> [Vorliegender Text]
*****

Phare.

Die nächsten zwei Tage bleibe ich lieber im Hotel. Jeden Morgen sehe ich die Sonne in herrlichen Farben über der Stadt aufgehen und es zerreißt mir das Herz, dass ich nicht in Angkor Wat sein kann.

Erst am dritten Tag wage ich mich wieder heraus und besuche das Nationalmuseum, in dem die Geschichte des Landes und der Tempel eindrucksvoll dargestellt wird.

Die Khmer bauten die Anlage im 11. Jahrhundert. Neben den mit großen Wassergräben umgebenen Tempeln, die zunächst der Anbetung hinduistischer Gottheiten dienten, schufen sie riesige Bewässerungsbecken.

Das größte von ihnen ist bis heute erhalten und misst 8 km x 2,2 km mit einem Fassungsvermögen von 40 Mio. m2. Damit wurde es möglich, Reisfelder unabhängig von der Jahreszeit zu bewässern und 2,2t/ ha zu ernten. Zum Vergleich: In Europa waren es zu gleicher Zeit gerade einmal 0,2t Getreide/ ha.

Für die folgenden Tage ist Regen angesagt. Trotzdem will ich mein Glück nochmal versuchen. Diesmal bin ich pünktlich am Tempel, doch der Himmel ist grau. Wie schade. Ich besuche weitere Anlagen auf dem Gelände, doch die Dschungeltempel bleiben unauffindbar.

Am Nachmittag schreibt mir Rob, der Reisejournalist, den ich in Phom Penh kennengelernt habe. Er ist nach einem Stopp in Battambang in Siem Reap eingetroffen. Ob ich Lust hätte, am Abend Phare, einen kambodschanischen Zirkus, zu besuchen.

Obwohl ich kein Freund von Zirkus bin, vertraue ich Rob. Ich recherchiere nur kurz. Die Vorstellung bietet eine Mischung von Artistik, Schauspiel, Perfomance und traditionellem Tanz. Ich sage zu.

Vor der Aufführung treffen wir uns zum Abendessen. Ich liebe es, mich mit Rob zu unterhalten. Ich kenne sonst niemanden, mit dem ich über das Schreiben reden kann. Wir teilen die Leidenschaft, Geschichten zu erzählen.

*****

> [Aufgaben]
1 - Geben Sie aus dem Reisebericht den Abschnitt von „Das größte von“ bis einschließlich „Dschungeltempel bleiben unauffindbar.“ wortgetreu wieder.
2 - In welchem Jahrhundert bauten die Khmer laut dem Reisebericht die Anlage?

> [Gespeicherte Daten]
*****

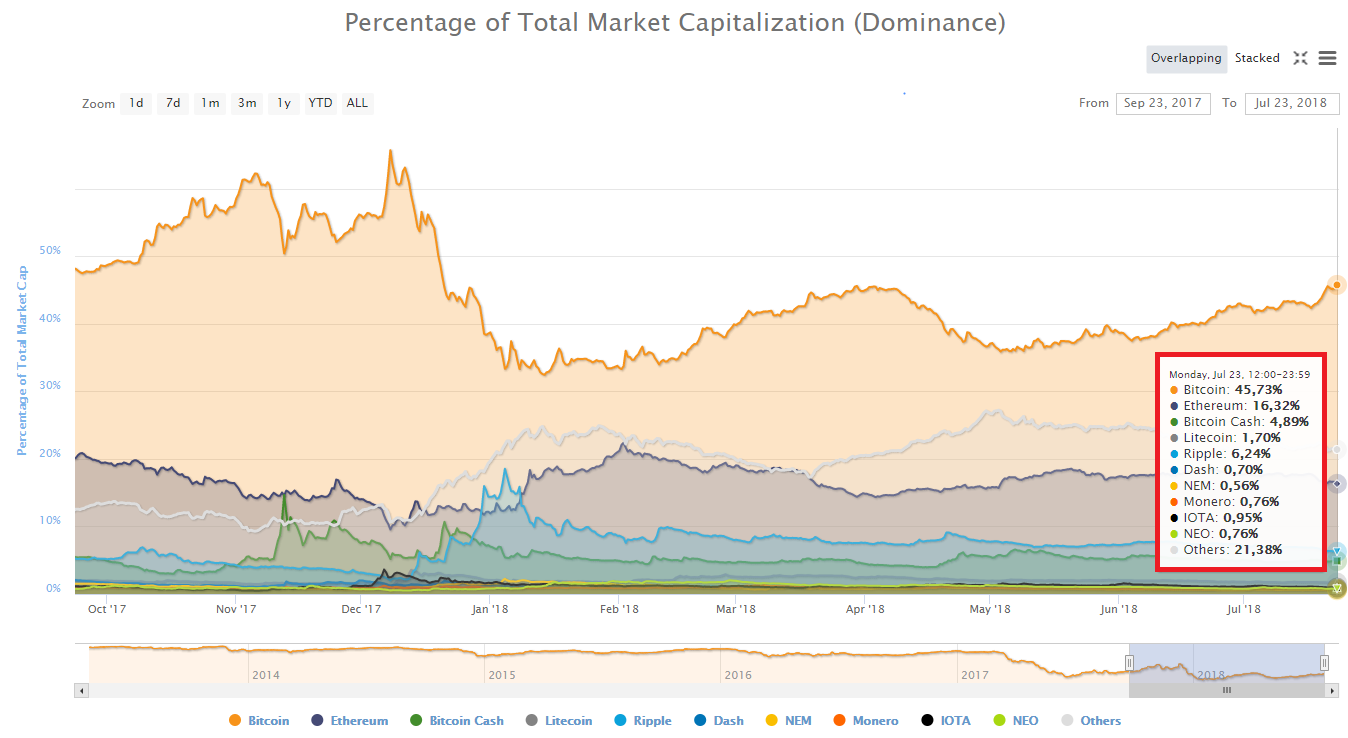Screen dimensions: 1348x738
Task: Click the orange Bitcoin marker on right chart edge
Action: 1335,285
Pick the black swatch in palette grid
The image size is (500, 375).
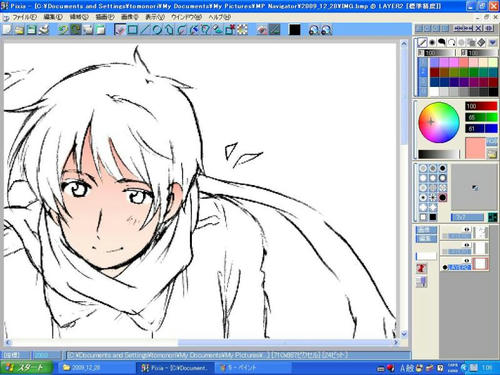pyautogui.click(x=493, y=91)
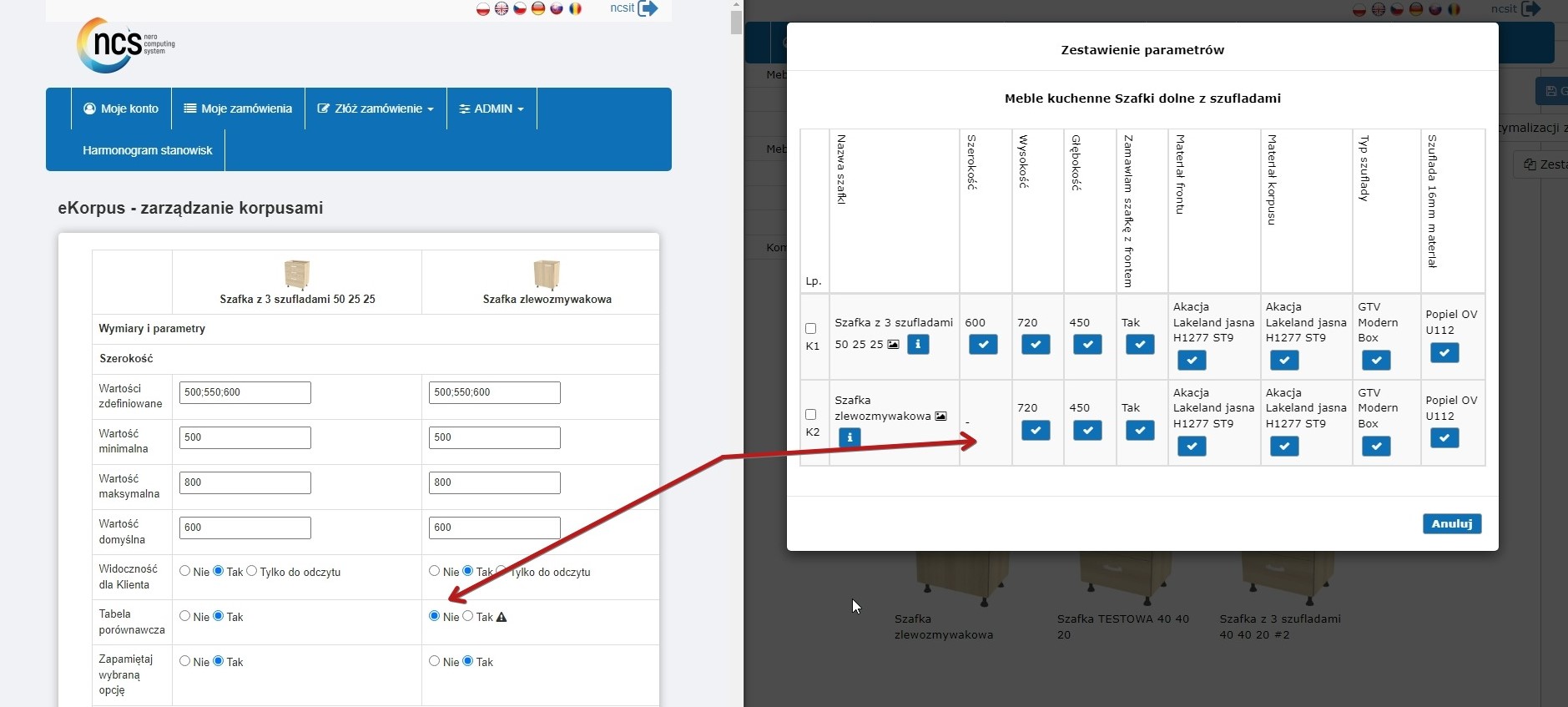The width and height of the screenshot is (1568, 707).
Task: Tick the K1 row checkbox
Action: 810,329
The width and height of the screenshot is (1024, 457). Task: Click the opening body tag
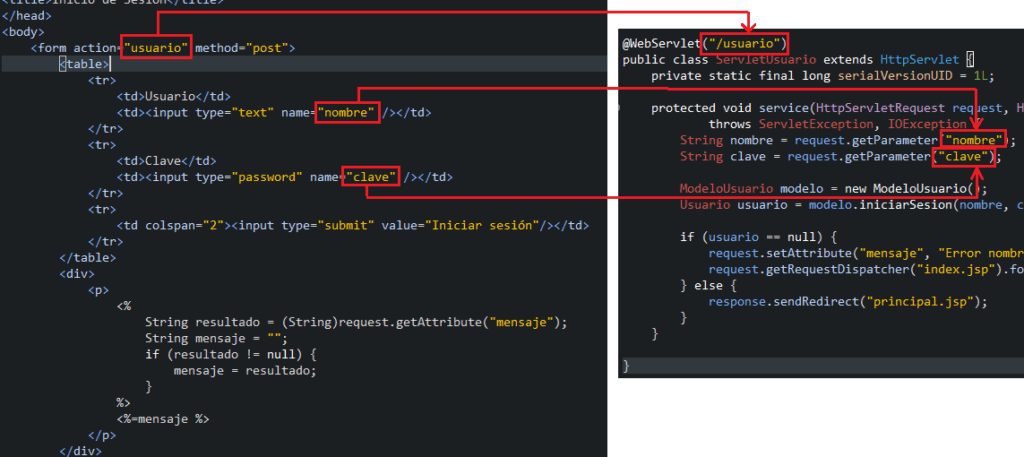tap(24, 32)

*****

> [Lösungen]
1 -
Das größte von ihnen ist bis heute erhalten und misst 8 km x 2,2 km mit einem Fassungsvermögen von 40 Mio. m2. Damit wurde es möglich, Reisfelder unabhängig von der Jahreszeit zu bewässern und 2,2t/ ha zu ernten. Zum Vergleich: In Europa waren es zu gleicher Zeit gerade einmal 0,2t Getreide/ ha.

Für die folgenden Tage ist Regen angesagt. Trotzdem will ich mein Glück nochmal versuchen. Diesmal bin ich pünktlich am Tempel, doch der Himmel ist grau. Wie schade. Ich besuche weitere Anlagen auf dem Gelände, doch die Dschungeltempel bleiben unauffindbar.

2 - Im 11. Jahrhundert.